More often than not, people who had an inkling of his progress would say, “And how’s your son doing in – Arizona, isn’t it?” This week my husband and I have been vacationing in the lesser known state, the under-appreciated Land of Enchantment, and are pleased to report that the state is getting along just fine, with or without acknowledgement from the rest of the country.
This year is New Mexico’s centennial as a part of the United States. Though it has been in the union only 100 years, it boasts the country’s oldest state capital city. Santa Fe has been a seat of provincial government since 1610, twenty years longer than Boston has ruled Massachusetts. Those years have seen various flags flying over the capitol (Spain, New Spain, Mexico, and variations of the US flag) but even before that there were centuries of Native American cultures thriving in the area we now call New Mexico. This is very old country.
Red or green? New Mexico has evolved its own proud cuisine. Like the menus of nearby regions, dishes here feature every conceivable use of certain kinds of corn (tamales, tortillas, hominy, corn flour). But it is the use of chiles that sets New Mexico’s food apart. When you order a local dish, the waiter asks “Red or green?” meaning
“Which kind of chile salsa do you want with that?” Generally red is considered hotter than green, but green has a lingering after-effect worth recognizing. Some menus offer red, green or Christmas – meaning both red and green. People like me who do not know which they prefer are probably considered total novices. It’s like not knowing whether you want cream in your coffee!

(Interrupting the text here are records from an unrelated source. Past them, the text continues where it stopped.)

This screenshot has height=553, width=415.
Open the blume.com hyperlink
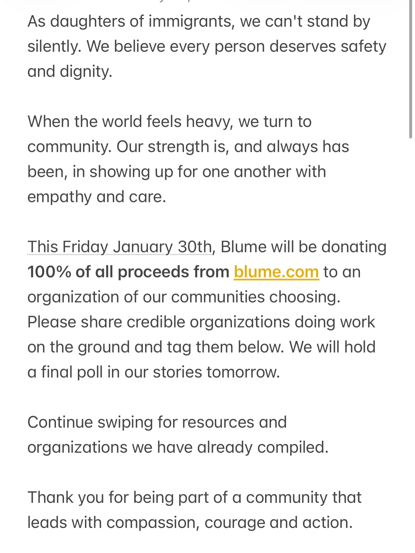(x=276, y=272)
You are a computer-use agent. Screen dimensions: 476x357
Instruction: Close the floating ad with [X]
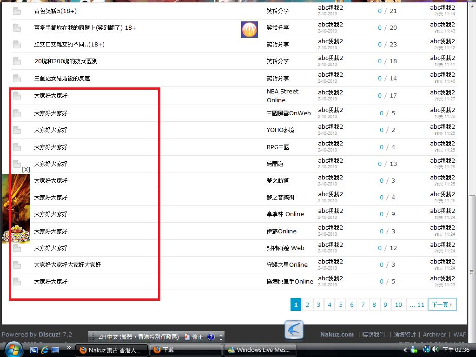26,169
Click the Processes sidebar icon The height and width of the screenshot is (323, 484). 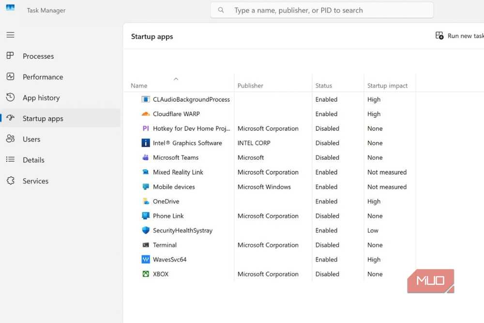pyautogui.click(x=10, y=56)
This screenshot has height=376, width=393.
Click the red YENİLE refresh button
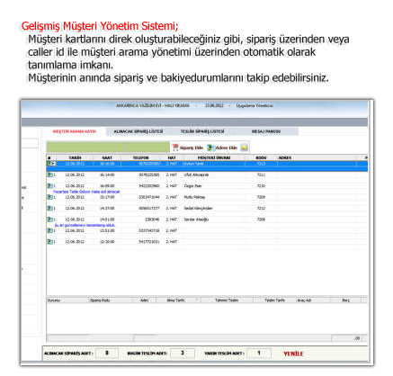tap(293, 354)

The landscape of New Mexico is varied across the state, with each place looking the way it does due to how much water passes through that spot. In a region where abundant water is not a “given,” travelers can see that each passing drop is appreciated and used by the local plants. Any river valley (known locally by its Spanish name, bosque) is a haven of green plants and many animals.

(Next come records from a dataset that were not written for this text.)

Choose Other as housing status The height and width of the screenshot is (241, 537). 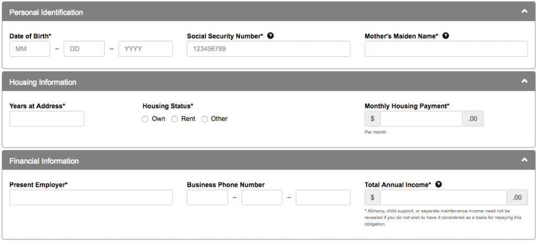pyautogui.click(x=205, y=119)
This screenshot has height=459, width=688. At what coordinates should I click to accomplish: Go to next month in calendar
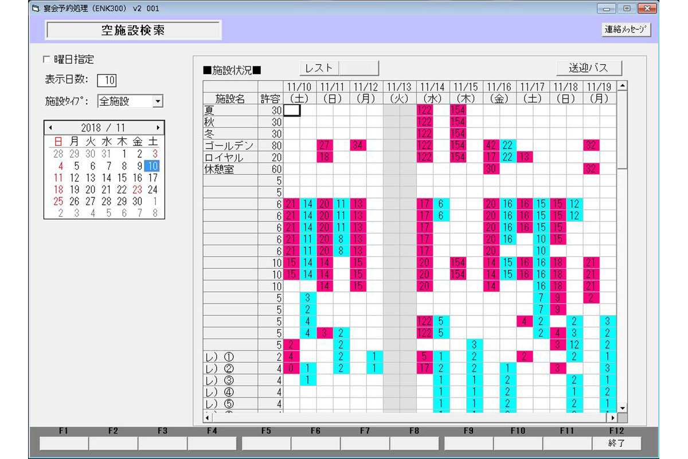click(158, 127)
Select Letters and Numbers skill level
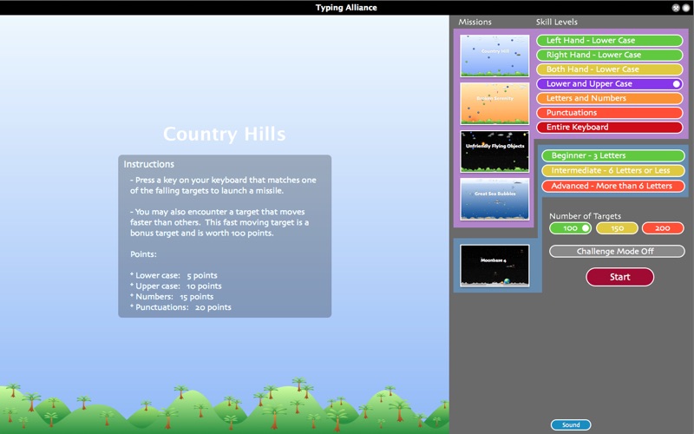Viewport: 694px width, 434px height. (x=610, y=98)
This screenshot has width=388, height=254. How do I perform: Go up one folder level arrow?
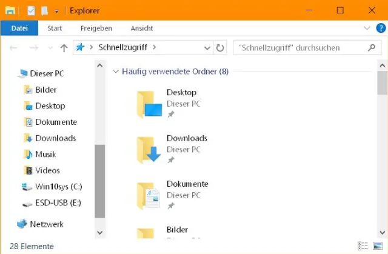64,47
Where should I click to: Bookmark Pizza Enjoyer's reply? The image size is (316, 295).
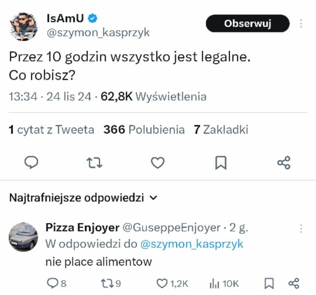tap(269, 283)
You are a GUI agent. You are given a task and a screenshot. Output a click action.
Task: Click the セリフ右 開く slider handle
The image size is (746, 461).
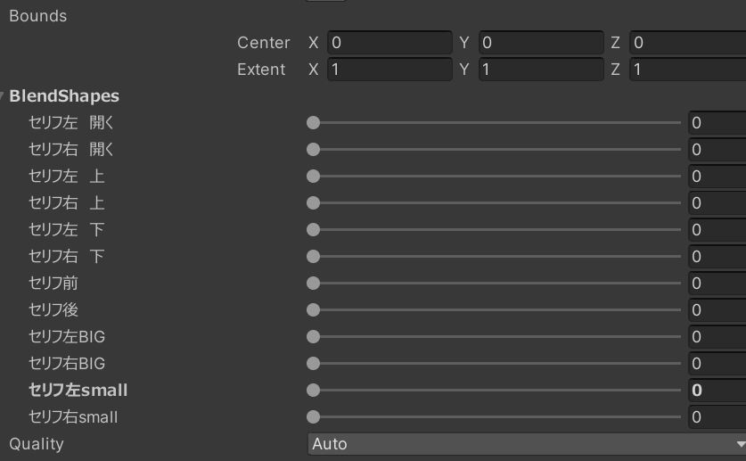[313, 150]
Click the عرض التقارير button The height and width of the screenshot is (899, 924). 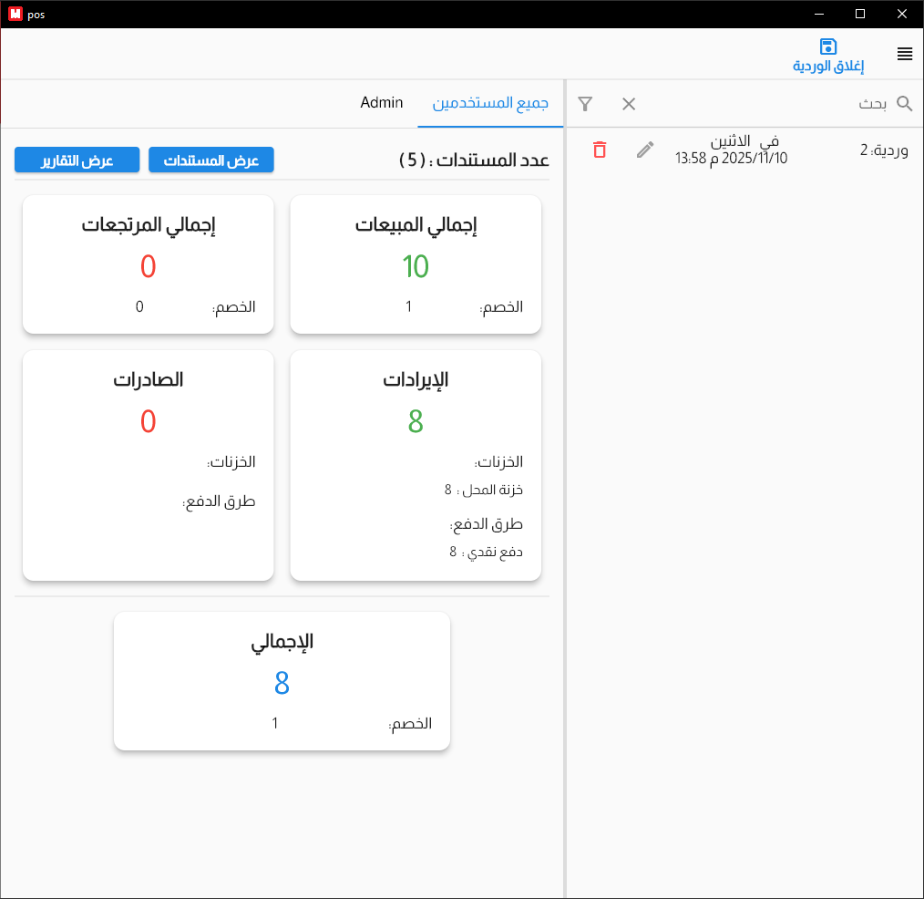(x=77, y=160)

But plant life becomes more occasional away from a constant supply of water. In a way, this habitat celebrates water even more than lush greenery we see elsewhere. Like minimalist art, each green leaf seems to say, “Look, here is water!” This is not to say that New Mexico is a barren waste. Much of the state is green, and agriculture and landscaping adapt to what is possibile. What I notice with less green everywhere is the variety of rock formations in each region, the endless sky above, and the way that you can see rain coming from far away.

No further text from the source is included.